> _Exercise goal_: In the data below, locate the line containing "The image size is (1376, 868)." and the line containing "Click the Véhicules truck icon", then retype both and everything between them exactly. Pictures are not part of the copy.
------------------------------------
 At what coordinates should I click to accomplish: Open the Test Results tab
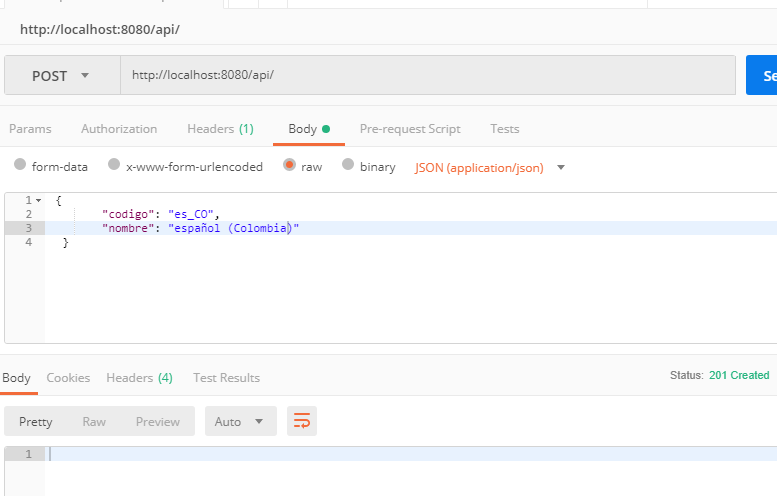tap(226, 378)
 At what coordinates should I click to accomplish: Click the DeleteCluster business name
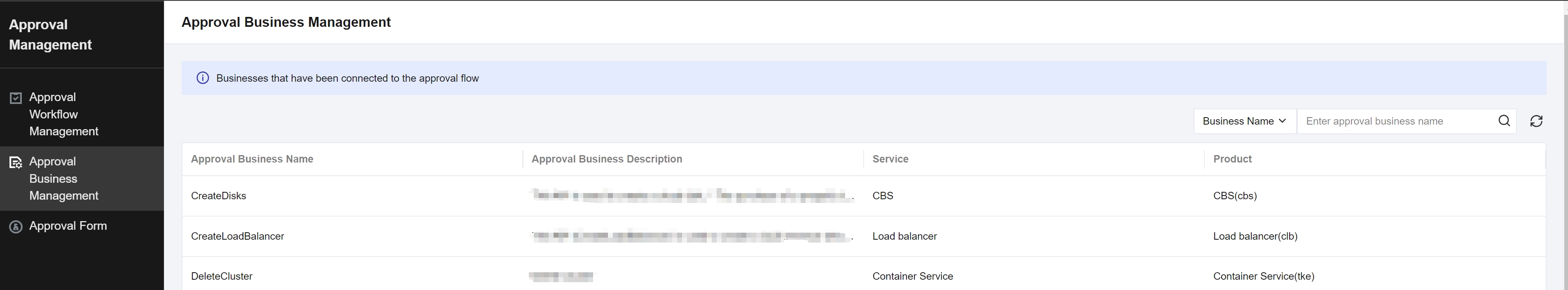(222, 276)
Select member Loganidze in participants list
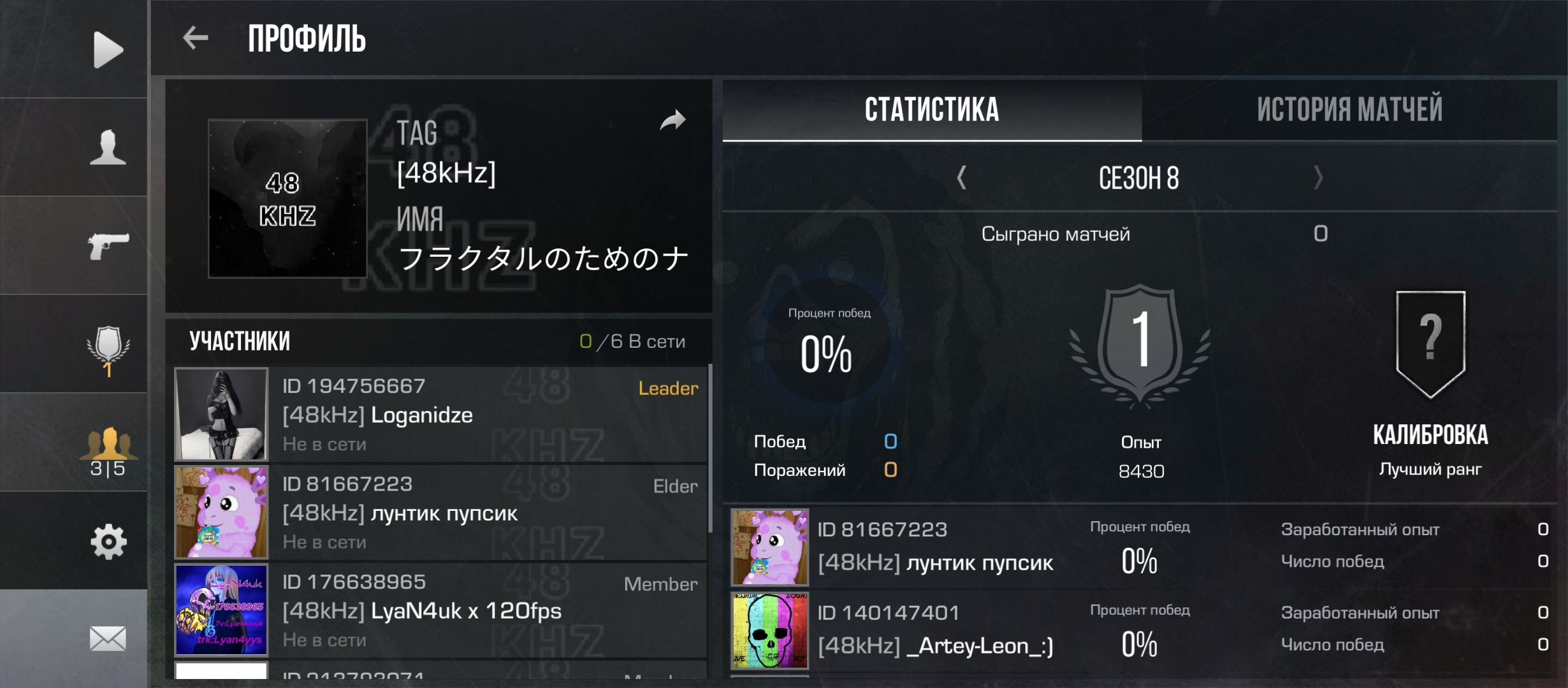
------------------------------------
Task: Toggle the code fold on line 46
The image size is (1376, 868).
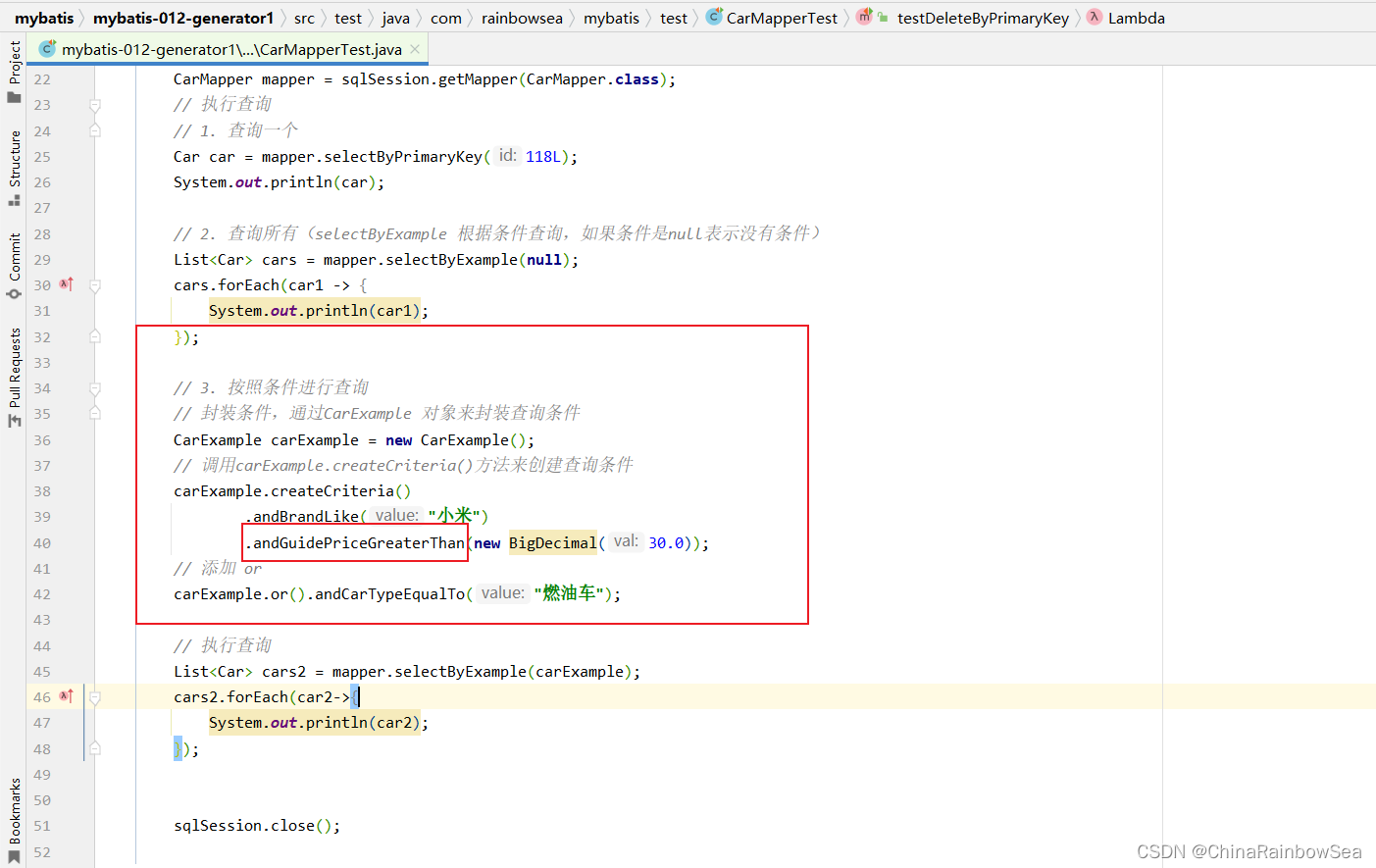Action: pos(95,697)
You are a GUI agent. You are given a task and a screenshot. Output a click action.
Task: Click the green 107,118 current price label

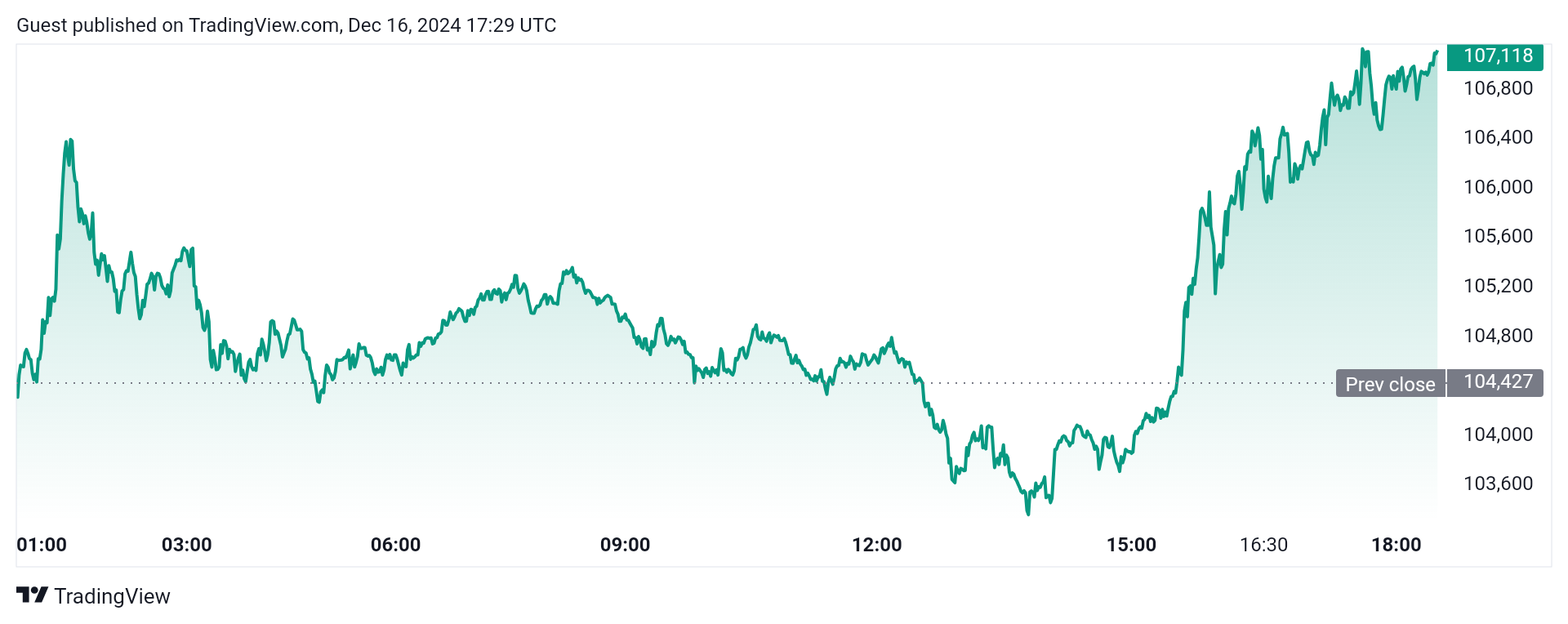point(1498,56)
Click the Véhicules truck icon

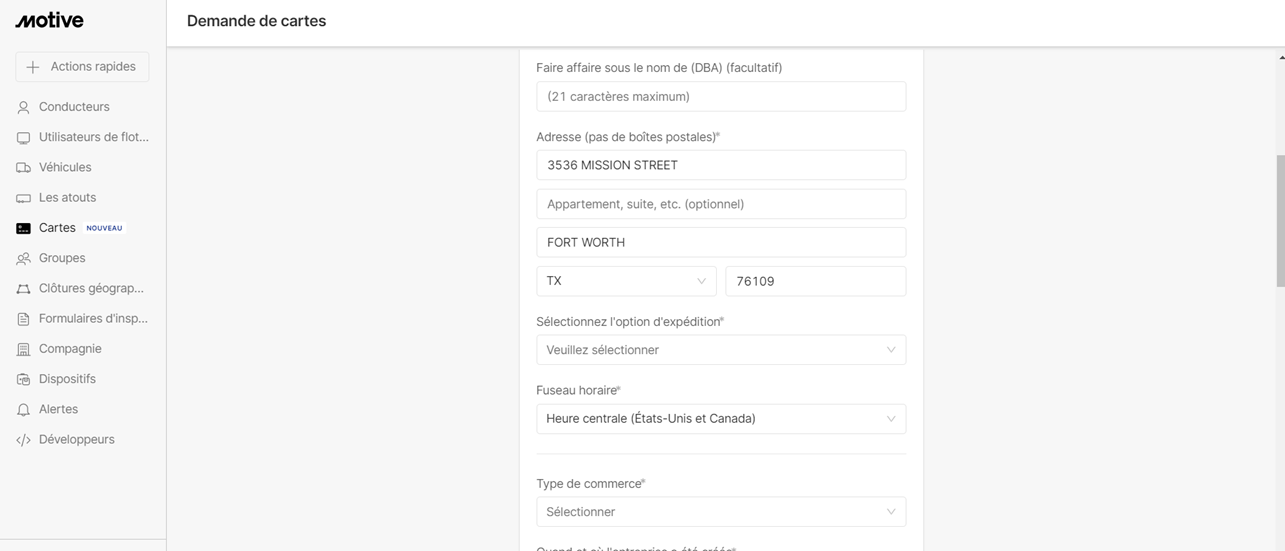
------------------------------------
> _Reply to the task_:
The image size is (1376, 868).
Action: pos(95,697)
You are a GUI agent. You are given a task and a screenshot. Output a click action.
Task: Click the green 107,118 current price label

point(1498,56)
Click the Véhicules truck icon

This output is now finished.